Access to healthcare is a fundamental human right, safeguarded internationally and recognized by governments throughout the world. Most countries have agreed to at least one global or regional covenant or treaty confirming the right to health (Hogerzeil, 2006). Medicines are fundamental inputs in any public health system and often the most costly. WHO (2000) reports that public spending on pharmaceuticals in developing countries represents the largest health expenditure, after staff salary. The high-income countries have high levels of prepayment in its health financing mix, through insurance or taxation, or both, resulting in large pools of financial power. Moreover, high-income countries have pharmaceutical evaluation methods for reimbursement or public procurement which are most of the time lacking in developing countries. In developing countries medicines account for 25-70% of overall healthcare expenditure, compared to less than 10% in most high-income countries (WHO, 2004 a, 2004b). Government expenditure on health in low-and middle-income countries is much less than the high-income countries (Creese, Kotwani, Kutzin, & Pillay, 2004) therefore up to 90% of the population in these countries must pay for medicines out of pocket due to lack of social insurance and inadequate publicly subsidized services (McIntyre, Thiede, Dahlgren, & Whitehead, 2006). Hence, governments of developing economies (countries) need to have good medicine procurement policies to purchase quality medicines at a reasonable cost so that medicines are available for their population. In fact, United Nations Millennium Development Goals (MDGs), Target 8 E is to provide access to affordable essential medicines in developing countries, in cooperation with pharmaceutical companies (http://www.un.org/millenniumgoals/global.shtml).

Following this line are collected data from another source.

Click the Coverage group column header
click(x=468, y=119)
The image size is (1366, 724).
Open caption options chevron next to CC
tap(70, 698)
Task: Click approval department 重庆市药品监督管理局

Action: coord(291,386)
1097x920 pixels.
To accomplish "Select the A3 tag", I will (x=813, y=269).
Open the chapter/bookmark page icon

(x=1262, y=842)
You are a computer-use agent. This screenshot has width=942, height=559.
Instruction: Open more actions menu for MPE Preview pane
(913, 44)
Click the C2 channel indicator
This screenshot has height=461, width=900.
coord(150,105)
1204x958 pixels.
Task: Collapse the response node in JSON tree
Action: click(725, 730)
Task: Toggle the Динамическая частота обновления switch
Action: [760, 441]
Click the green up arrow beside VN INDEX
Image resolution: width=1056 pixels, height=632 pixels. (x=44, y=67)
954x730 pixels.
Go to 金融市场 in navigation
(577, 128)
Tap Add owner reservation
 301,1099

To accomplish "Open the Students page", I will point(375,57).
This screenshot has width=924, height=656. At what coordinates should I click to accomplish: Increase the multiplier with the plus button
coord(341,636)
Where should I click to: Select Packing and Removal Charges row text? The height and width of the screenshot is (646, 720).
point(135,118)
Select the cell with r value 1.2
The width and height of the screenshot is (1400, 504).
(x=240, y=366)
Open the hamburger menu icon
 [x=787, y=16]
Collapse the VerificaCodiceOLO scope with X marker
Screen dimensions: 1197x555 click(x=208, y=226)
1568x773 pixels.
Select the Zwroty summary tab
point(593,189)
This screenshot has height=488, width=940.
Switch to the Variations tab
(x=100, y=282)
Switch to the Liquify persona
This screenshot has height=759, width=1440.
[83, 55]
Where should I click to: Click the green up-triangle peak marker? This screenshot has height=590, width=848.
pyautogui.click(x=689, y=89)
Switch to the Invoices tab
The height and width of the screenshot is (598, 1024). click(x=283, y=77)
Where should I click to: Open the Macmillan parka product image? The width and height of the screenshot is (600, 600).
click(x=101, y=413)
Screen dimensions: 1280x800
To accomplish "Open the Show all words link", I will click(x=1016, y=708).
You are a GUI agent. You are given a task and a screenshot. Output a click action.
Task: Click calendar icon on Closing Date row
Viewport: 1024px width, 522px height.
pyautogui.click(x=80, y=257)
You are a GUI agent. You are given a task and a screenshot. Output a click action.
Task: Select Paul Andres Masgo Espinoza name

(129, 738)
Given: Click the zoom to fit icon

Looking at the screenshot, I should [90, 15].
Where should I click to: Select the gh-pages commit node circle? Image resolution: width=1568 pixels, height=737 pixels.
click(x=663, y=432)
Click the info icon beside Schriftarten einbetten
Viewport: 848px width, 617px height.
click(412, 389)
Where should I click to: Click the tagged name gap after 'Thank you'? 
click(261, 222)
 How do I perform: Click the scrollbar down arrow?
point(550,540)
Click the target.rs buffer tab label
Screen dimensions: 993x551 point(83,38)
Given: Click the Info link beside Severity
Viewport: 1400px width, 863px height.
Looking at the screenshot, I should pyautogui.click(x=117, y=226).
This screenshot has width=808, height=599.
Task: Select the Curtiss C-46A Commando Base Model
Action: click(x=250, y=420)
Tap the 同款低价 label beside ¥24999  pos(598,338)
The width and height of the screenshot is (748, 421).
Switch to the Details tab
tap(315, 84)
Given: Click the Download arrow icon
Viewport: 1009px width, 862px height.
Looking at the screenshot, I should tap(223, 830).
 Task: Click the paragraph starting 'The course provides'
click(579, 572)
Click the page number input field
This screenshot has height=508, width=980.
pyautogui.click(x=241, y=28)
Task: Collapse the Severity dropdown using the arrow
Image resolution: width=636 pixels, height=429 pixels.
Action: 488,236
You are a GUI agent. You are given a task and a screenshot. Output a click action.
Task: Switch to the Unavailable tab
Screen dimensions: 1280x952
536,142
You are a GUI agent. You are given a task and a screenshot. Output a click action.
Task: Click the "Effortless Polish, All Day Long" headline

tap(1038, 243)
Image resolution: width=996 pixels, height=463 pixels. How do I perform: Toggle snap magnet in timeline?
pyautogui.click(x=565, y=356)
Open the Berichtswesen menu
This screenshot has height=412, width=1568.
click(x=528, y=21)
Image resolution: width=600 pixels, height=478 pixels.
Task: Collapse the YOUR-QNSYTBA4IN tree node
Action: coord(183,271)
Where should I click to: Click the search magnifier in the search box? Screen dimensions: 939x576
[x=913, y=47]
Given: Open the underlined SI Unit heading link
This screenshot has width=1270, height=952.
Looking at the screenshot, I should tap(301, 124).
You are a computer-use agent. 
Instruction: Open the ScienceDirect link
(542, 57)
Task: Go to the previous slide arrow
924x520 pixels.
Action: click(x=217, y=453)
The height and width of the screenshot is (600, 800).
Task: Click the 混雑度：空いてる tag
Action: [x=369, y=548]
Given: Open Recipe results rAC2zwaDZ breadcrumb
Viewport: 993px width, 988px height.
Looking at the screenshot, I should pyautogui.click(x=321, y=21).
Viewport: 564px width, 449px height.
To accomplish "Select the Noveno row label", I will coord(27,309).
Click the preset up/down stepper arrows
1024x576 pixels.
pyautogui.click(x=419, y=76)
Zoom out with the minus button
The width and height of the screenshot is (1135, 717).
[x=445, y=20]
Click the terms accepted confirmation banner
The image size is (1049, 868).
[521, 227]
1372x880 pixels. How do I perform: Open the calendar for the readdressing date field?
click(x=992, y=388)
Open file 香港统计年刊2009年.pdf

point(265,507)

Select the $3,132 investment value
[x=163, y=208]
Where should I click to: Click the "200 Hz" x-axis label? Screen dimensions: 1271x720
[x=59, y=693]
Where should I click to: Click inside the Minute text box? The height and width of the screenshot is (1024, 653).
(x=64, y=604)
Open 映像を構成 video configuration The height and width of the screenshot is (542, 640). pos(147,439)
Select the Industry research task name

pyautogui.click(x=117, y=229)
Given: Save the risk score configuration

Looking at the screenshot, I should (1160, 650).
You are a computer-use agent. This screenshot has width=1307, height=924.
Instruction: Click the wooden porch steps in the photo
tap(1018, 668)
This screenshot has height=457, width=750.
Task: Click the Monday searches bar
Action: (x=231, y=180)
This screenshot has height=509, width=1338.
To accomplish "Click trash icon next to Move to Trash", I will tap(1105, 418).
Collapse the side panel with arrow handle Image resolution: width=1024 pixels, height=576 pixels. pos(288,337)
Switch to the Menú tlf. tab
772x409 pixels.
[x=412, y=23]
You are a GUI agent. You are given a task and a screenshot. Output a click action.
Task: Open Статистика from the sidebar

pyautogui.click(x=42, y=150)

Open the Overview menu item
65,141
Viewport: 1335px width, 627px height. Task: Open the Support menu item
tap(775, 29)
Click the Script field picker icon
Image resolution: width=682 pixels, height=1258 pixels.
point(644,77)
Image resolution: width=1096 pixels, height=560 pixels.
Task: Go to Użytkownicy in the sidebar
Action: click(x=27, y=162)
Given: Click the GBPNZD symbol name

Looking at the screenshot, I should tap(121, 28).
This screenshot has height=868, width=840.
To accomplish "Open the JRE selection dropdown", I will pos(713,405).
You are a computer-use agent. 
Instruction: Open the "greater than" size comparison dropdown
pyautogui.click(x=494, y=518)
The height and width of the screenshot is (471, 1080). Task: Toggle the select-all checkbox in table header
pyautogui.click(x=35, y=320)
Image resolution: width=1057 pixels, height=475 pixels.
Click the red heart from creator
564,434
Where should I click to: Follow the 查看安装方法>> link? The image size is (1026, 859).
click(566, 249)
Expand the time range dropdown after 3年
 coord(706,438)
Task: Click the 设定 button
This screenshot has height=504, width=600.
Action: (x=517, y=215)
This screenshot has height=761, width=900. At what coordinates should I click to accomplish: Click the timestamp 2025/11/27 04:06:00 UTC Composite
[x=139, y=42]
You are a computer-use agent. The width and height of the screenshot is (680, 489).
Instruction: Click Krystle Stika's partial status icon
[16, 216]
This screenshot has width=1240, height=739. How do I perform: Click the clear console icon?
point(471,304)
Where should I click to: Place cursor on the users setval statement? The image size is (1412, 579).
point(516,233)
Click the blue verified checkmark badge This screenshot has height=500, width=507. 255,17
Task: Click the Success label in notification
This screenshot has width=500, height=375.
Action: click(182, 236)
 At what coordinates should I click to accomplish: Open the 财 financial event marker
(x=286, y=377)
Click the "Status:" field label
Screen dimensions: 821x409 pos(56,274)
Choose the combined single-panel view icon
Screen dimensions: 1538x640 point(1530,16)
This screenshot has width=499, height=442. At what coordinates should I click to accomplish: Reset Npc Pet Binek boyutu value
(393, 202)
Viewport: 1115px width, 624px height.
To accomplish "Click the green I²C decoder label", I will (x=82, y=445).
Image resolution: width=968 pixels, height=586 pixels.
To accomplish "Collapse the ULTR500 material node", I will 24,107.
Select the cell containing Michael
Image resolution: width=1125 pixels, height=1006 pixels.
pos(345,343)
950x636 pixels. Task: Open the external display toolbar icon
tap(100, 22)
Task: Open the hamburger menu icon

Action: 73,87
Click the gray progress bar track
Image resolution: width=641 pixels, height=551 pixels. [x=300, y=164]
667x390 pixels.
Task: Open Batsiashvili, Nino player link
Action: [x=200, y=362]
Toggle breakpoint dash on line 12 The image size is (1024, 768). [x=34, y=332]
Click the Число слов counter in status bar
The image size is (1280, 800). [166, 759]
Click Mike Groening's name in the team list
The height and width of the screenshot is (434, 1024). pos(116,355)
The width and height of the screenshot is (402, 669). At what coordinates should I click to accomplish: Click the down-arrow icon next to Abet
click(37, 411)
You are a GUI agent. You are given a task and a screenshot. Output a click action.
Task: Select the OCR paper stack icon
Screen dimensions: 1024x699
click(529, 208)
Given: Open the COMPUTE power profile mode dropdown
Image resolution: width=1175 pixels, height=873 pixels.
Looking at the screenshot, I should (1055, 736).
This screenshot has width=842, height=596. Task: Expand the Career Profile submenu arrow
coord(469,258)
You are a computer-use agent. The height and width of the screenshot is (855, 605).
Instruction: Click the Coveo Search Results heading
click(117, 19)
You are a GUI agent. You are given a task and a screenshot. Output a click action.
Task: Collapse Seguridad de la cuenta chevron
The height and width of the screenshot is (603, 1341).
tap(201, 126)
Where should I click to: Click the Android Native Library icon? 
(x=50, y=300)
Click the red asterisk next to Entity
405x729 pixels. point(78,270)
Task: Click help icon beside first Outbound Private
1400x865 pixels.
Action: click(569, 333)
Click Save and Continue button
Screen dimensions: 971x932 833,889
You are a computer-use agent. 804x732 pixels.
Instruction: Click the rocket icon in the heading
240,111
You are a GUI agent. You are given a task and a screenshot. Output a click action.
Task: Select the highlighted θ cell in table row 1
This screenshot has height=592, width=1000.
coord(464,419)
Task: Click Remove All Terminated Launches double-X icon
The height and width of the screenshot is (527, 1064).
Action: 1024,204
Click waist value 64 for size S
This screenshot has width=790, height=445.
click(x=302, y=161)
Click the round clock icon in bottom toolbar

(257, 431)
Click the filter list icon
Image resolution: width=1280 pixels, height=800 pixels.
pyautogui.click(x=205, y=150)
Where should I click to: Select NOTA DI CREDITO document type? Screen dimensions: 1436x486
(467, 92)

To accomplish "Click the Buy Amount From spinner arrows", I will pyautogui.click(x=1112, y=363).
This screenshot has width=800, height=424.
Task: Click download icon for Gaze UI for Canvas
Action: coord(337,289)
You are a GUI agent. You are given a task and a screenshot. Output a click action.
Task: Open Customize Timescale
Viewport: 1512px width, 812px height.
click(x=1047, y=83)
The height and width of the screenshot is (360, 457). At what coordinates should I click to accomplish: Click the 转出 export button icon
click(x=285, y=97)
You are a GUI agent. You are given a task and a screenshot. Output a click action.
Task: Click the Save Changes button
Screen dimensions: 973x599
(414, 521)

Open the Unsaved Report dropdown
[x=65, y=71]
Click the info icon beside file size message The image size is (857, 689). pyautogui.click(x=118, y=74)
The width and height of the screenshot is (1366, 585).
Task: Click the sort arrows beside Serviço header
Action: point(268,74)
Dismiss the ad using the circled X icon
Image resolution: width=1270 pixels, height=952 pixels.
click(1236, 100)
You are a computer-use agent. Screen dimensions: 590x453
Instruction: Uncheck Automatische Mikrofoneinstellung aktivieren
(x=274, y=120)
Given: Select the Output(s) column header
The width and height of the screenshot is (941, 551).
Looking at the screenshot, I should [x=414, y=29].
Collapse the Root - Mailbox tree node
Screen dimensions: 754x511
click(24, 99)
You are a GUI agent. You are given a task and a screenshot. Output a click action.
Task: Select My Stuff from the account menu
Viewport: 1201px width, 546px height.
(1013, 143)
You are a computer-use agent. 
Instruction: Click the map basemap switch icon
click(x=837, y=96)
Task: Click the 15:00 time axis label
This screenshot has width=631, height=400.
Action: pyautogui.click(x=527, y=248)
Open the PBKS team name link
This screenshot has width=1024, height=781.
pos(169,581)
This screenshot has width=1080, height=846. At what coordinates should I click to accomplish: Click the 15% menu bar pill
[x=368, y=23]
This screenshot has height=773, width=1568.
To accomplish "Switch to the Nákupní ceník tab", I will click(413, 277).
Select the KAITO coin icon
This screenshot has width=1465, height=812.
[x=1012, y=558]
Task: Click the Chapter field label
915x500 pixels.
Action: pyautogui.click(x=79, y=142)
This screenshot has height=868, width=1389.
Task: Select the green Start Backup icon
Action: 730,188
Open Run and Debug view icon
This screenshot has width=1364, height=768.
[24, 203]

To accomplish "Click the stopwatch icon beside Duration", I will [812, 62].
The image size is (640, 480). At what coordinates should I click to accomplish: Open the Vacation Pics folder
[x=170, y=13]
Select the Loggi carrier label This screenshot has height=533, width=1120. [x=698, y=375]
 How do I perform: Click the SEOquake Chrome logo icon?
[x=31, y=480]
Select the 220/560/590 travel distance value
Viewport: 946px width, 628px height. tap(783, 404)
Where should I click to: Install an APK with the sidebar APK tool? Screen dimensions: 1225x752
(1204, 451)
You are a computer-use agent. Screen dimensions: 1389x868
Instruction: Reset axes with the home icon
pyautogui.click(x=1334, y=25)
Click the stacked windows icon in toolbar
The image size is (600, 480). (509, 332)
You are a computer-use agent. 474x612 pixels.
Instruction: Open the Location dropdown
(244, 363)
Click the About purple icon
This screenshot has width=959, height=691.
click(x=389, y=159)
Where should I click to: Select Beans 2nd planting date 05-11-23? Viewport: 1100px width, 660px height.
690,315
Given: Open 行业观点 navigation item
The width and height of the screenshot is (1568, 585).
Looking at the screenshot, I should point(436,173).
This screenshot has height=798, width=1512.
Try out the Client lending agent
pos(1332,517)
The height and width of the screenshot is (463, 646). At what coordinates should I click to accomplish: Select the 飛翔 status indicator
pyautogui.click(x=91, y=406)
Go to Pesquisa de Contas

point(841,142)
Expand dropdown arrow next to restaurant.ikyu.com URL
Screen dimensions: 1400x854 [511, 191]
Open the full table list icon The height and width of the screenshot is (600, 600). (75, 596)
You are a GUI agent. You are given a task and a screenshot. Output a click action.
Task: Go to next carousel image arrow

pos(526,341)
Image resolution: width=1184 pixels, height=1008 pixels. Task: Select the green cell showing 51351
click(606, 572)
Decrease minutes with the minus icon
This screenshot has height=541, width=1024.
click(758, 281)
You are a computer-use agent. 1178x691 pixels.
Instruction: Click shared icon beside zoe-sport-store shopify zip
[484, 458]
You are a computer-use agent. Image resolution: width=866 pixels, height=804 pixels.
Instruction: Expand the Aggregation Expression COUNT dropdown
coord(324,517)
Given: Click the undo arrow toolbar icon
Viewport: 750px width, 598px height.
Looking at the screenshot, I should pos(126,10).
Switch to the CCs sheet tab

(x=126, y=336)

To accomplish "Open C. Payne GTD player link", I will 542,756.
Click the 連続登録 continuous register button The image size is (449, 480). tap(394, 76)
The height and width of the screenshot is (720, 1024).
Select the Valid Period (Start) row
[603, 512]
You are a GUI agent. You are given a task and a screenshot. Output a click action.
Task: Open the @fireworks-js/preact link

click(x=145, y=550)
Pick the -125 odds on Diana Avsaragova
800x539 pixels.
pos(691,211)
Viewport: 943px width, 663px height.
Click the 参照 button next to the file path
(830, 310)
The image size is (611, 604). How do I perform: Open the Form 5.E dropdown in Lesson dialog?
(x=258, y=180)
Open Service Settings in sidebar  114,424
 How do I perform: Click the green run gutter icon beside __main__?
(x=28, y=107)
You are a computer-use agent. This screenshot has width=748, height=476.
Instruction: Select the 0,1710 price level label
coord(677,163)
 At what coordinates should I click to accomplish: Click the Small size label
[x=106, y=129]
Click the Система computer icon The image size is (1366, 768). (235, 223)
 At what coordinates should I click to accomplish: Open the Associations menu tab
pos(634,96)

Equally significant, pharmaceutical expenditure is often wasted, particularly when drugs are procured because in many developing countries, drug procurement procedures are inefficient, non-transparent, and probably corrupt because of non accountability (Cohen, 2000). Identifying what constitutes corruption can be elusive. Often it is complicated to separate out inefficient behaviour from corrupt behaviour, particularly in the pharmaceutical sector and for the public sector. This paper describes the common scenario of public procurement price and access to essential medicines in the public sector of developing countries, examples of transparent public sector procurement system, lacunae in these systems and measures suggested by international agencies for transparent, accountable and sustainable public procurement system to improve access to essential medicines for the vulnerable population.